#### Available data:
- - - - -

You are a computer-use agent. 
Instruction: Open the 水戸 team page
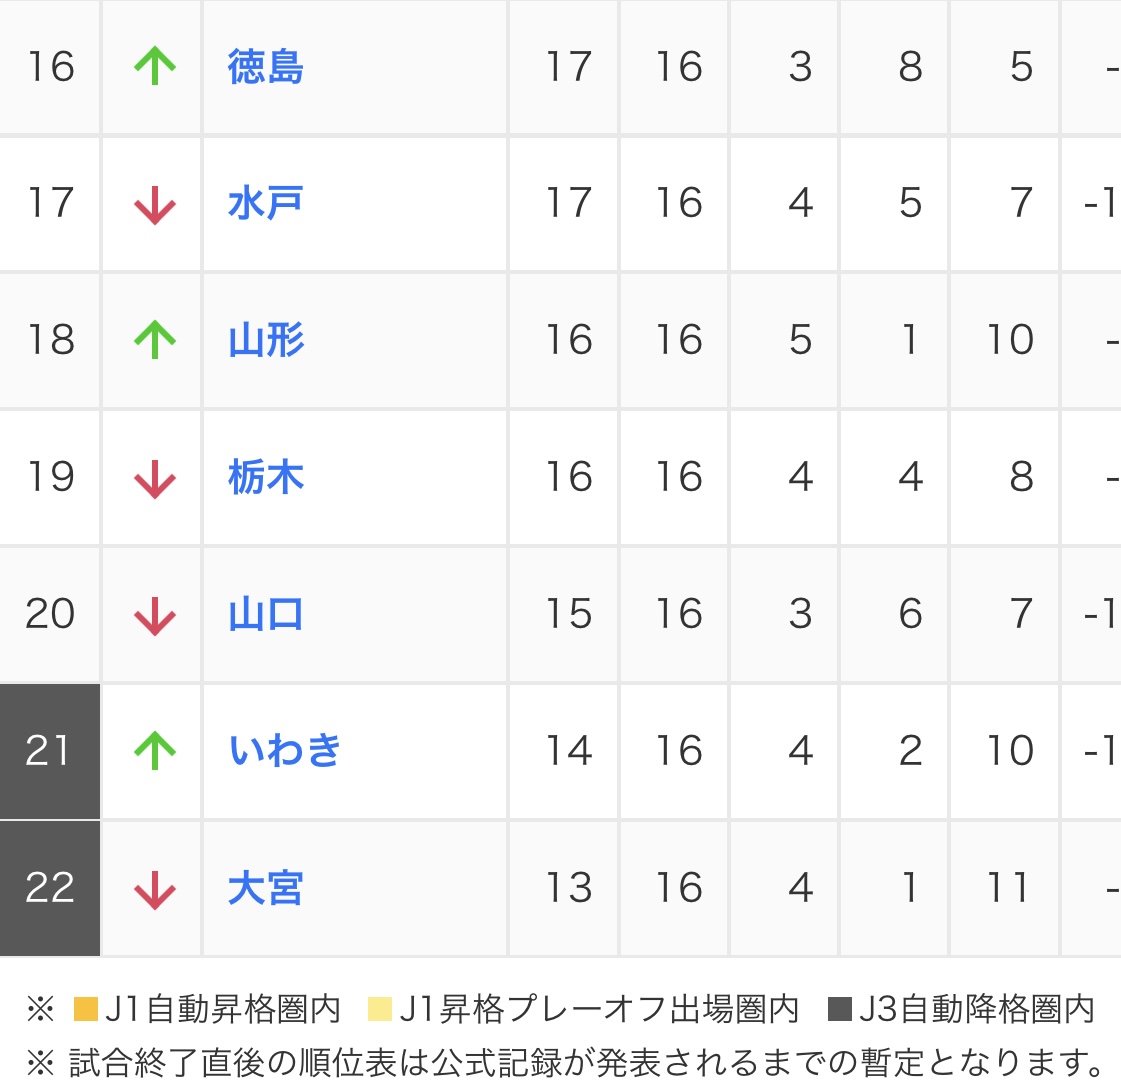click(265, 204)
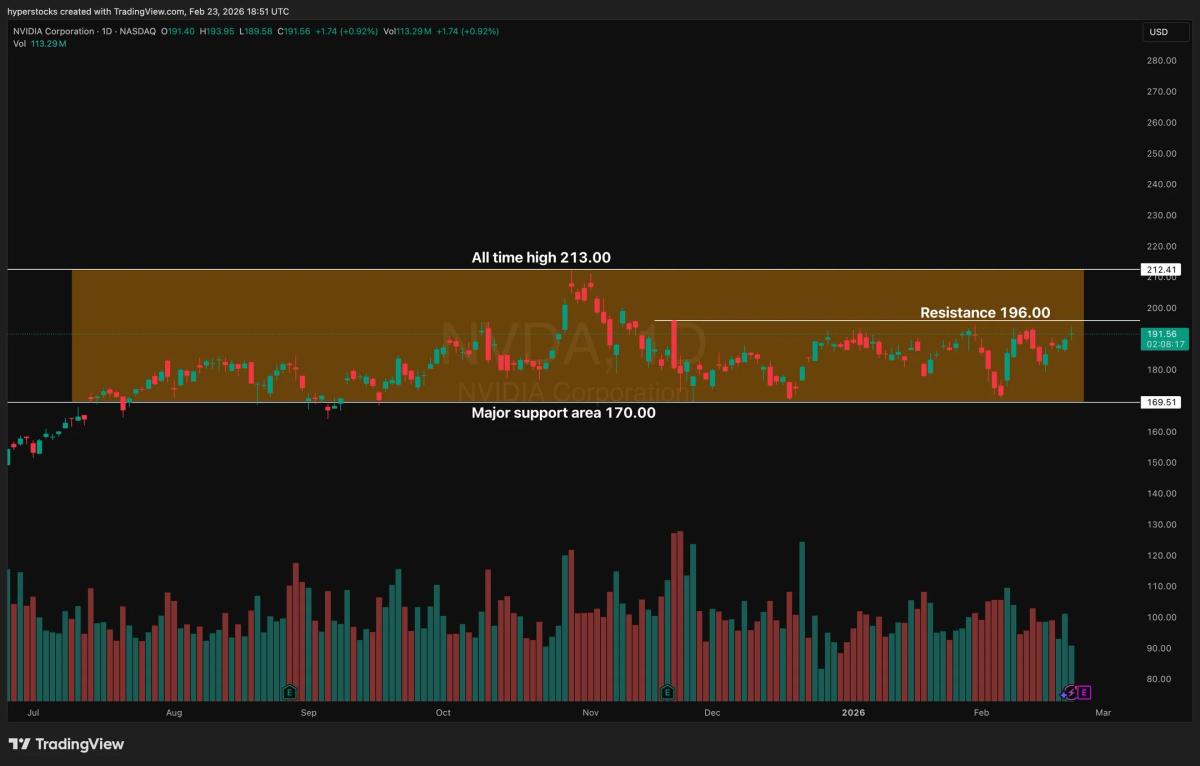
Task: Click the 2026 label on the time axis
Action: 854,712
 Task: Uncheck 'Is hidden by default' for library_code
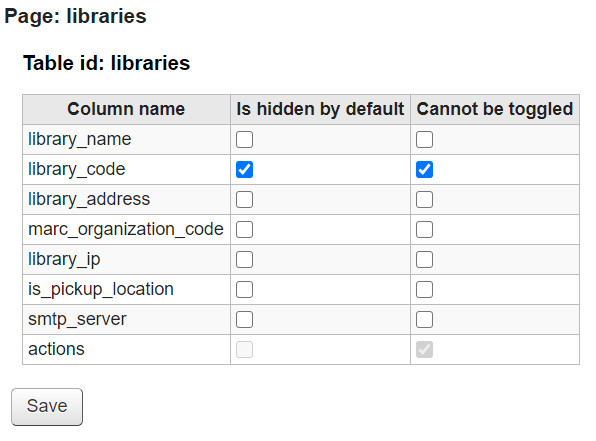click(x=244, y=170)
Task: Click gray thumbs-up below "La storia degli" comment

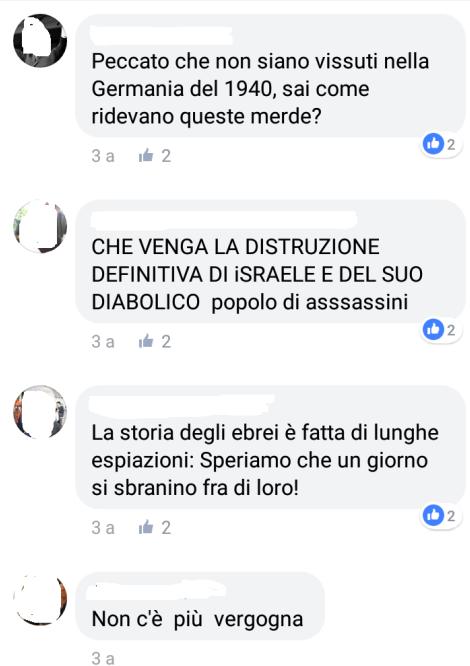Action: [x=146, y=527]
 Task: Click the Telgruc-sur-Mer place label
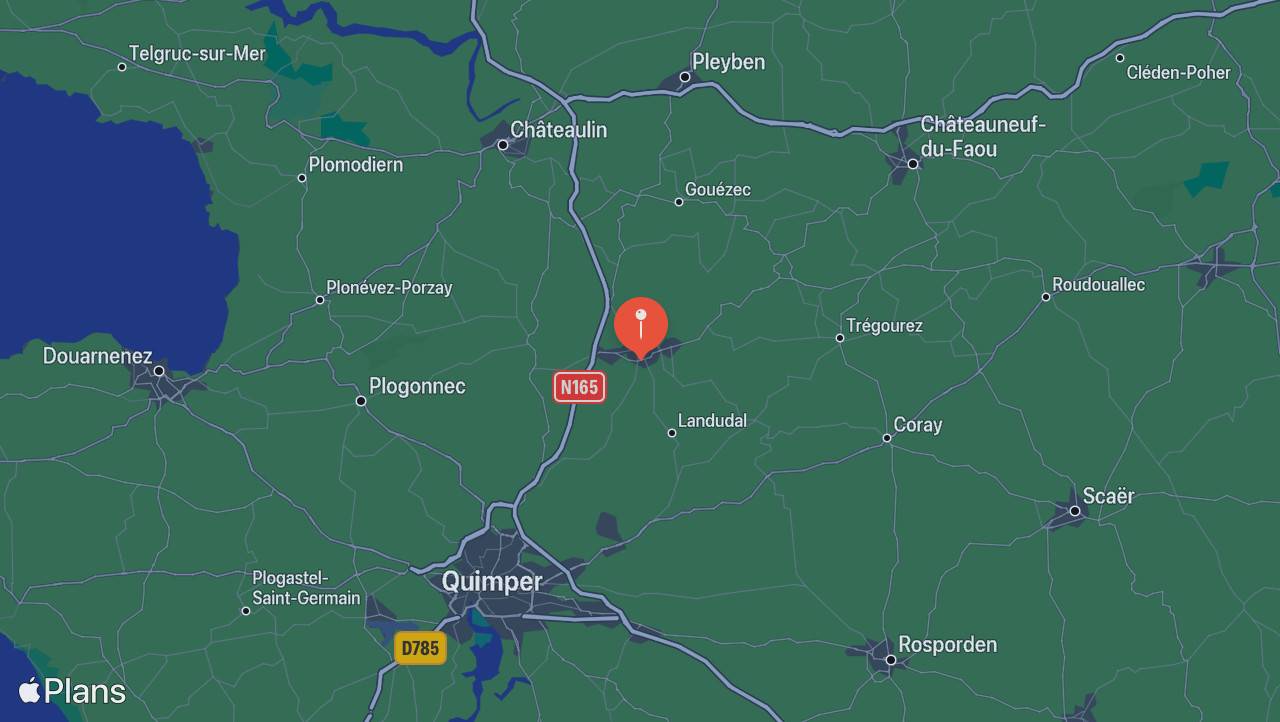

- - - - -

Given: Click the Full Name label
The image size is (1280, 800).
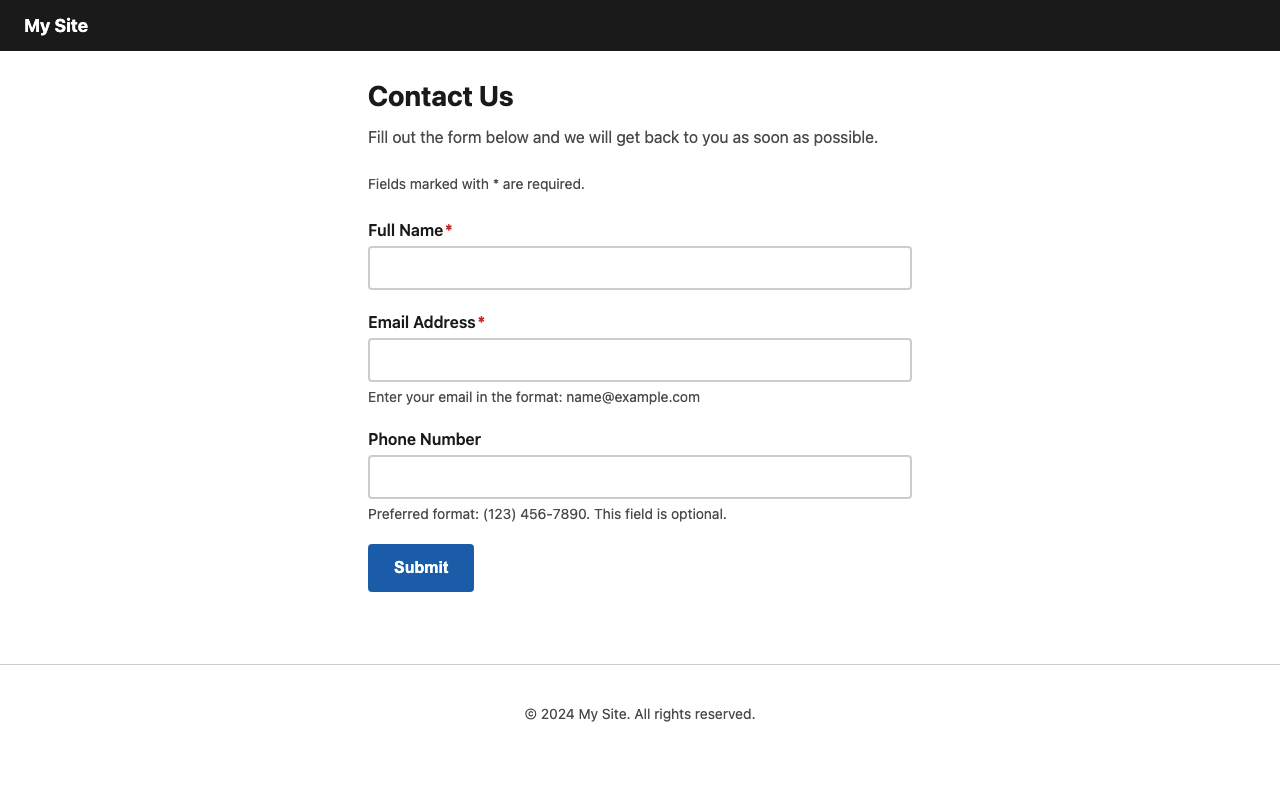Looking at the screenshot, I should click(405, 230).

- - - - -

#### What the task requires:
Beginning with the line above that contains "Task: Uncheck 'Is" and ending with the line that contains "Task: Click the Telgruc-sur-Mer place label", quote each line exactly, keeping out the pictures.

#### Task result:
 Task: Uncheck 'Is hidden by default' for library_code
click(x=244, y=170)
Task: Click gray thumbs-up below "La storia degli" comment

Action: [x=146, y=527]
 Task: Click the Telgruc-sur-Mer place label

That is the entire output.